About the job
Our Vision
At Reflection AI, we are dedicated to the mission of creating open superintelligence and ensuring it is accessible to everyone. Our team is committed to developing open weight models that cater to individuals, agents, enterprises, and even nation-states. Our diverse group of AI researchers and innovators hail from esteemed organizations such as DeepMind, OpenAI, Google Brain, Meta, Character. AI, and Anthropic.
Foundational Objectives
Vision:
We aim to establish and manage a company-wide foundational platform that enhances every team’s productivity by delivering dependable, scalable developer infrastructure, site reliability engineering capabilities, and high-throughput data ingestion tools—empowering Reflection AI to progress swiftly as we expand.
Team Responsibilities
Our team is responsible for constructing and managing essential shared services that fuel our research, training, and production environments. These systems form the backbone that supports various teams in model development, deployment, and evaluation, integrating data, compute, and workflow management while facilitating rapid experimentation and robust production systems.
Design and manage shared services that multiple teams utilize across research and production workflows.
Establish and maintain reliability targets through Service Level Indicators (SLIs), Service Level Objectives (SLOs), and effective on-call practices.
Ensure operational readiness through comprehensive runbooks, incident playbooks, and capacity planning.
Guarantee correctness and performance under load, addressing issues like consistency, tail latency, and failure modes.

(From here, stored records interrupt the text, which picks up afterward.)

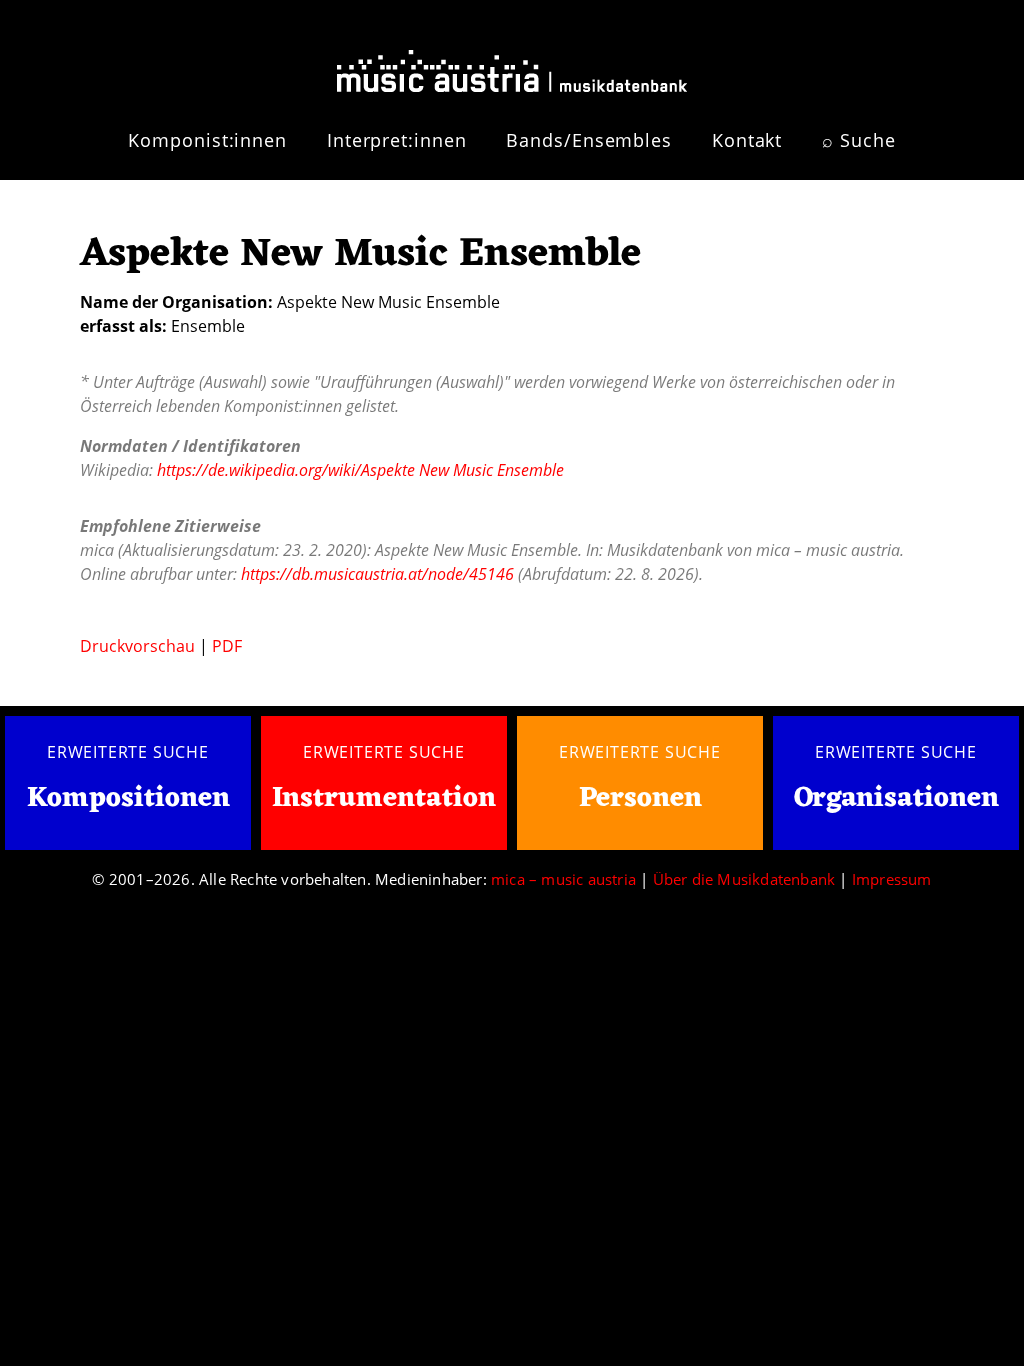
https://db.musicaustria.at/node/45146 (377, 574)
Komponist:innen (207, 140)
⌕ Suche (858, 140)
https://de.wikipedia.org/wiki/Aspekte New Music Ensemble (360, 470)
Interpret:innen (397, 140)
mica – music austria (563, 879)
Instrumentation (384, 799)
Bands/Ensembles (589, 140)
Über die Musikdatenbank (744, 879)
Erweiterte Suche (128, 752)
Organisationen (896, 799)
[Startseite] (512, 63)
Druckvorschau (137, 646)
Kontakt (747, 140)
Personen (640, 799)
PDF (227, 646)
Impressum (892, 879)
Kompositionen (128, 799)
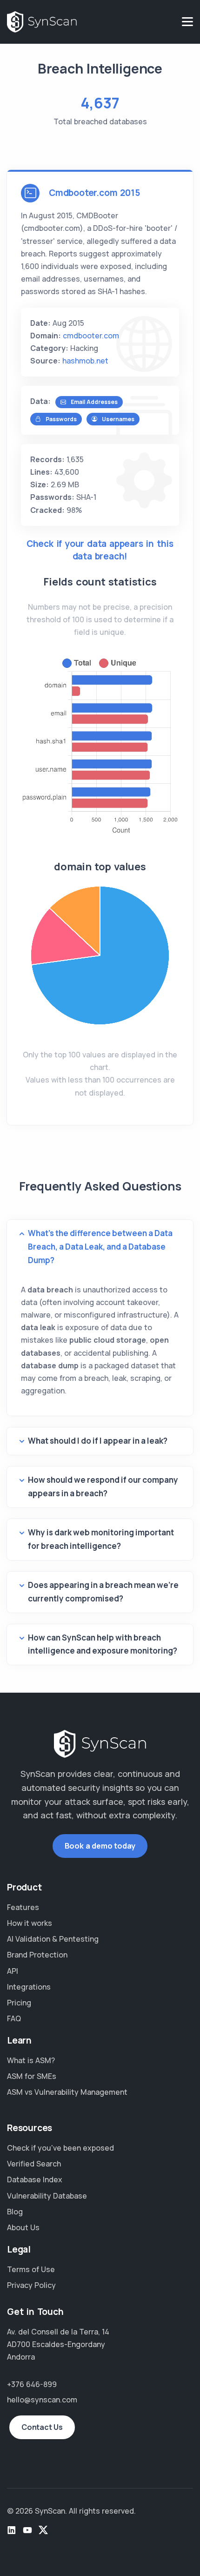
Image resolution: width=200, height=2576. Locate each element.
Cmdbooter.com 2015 (94, 193)
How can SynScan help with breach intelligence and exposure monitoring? (102, 1644)
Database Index (34, 2179)
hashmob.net (85, 361)
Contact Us (42, 2427)
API (12, 1971)
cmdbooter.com (91, 335)
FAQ (14, 2018)
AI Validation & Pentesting (53, 1939)
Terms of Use (31, 2269)
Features (23, 1907)
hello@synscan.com (42, 2399)
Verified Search (34, 2164)
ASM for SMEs (31, 2076)
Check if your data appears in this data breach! (100, 550)
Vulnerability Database (47, 2196)
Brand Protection (37, 1955)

Create APIs, SDKs, and internal platforms that support high-velocity experimentation and iteration.
Minimize operational burden through enhanced tooling, standardization, and scalable platform patterns across teams.

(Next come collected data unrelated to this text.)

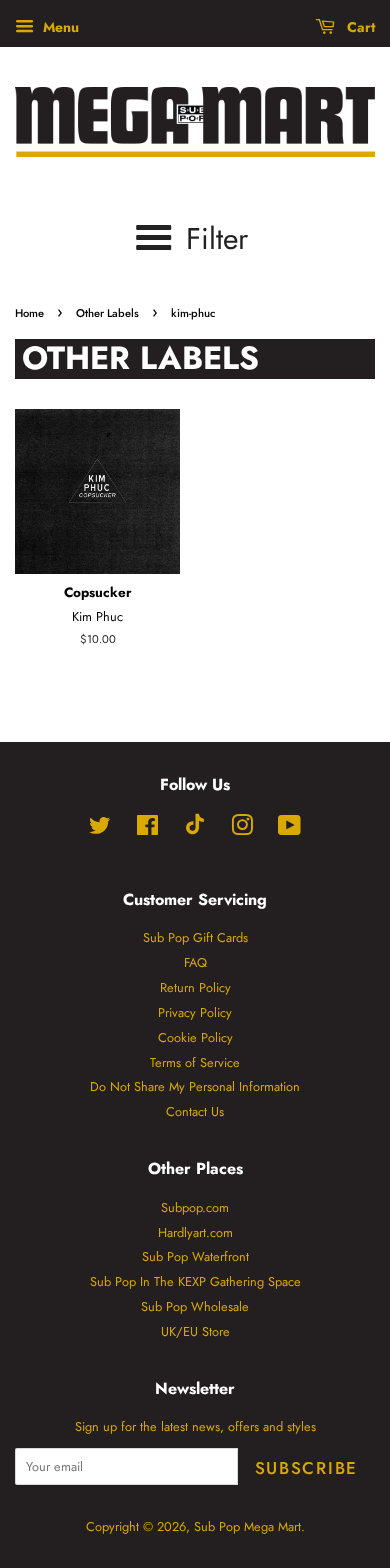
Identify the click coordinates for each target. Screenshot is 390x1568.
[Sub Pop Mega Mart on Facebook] (147, 829)
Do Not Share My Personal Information (195, 1086)
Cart (359, 27)
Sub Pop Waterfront (195, 1256)
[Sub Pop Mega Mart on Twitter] (100, 829)
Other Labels (107, 313)
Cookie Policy (195, 1037)
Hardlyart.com (195, 1232)
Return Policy (195, 987)
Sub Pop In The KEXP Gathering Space (195, 1281)
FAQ (195, 962)
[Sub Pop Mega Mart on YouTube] (289, 829)
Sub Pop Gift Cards (195, 937)
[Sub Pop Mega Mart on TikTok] (195, 830)
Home (29, 313)
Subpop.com (195, 1207)
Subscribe (306, 1468)
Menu (59, 27)
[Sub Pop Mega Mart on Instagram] (242, 829)
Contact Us (195, 1111)
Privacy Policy (195, 1012)
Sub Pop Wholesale (195, 1306)
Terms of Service (195, 1062)
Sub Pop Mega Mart (247, 1526)
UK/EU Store (195, 1331)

Technologies You'll Engage With
Container Abstractions: Containers-as-a-Service, Kubernetes abstraction layers, container orchestration, reproducible environments, multi-tenant isolation.
Distributed Systems Architecture: Sharding, replication, coordination services, high-concurrency systems, concurrency control.
Service Development Stack: gRPC, Protobuf, Go, Rust, C++.
Reliability & Performance: Idempotency, retries, backpressure, SLI/SLO design, tail latency optimization, service reliability engineering.
Your Profile
We are looking for a talented individual with a solid background in distributed systems and a passion for building scalable solutions.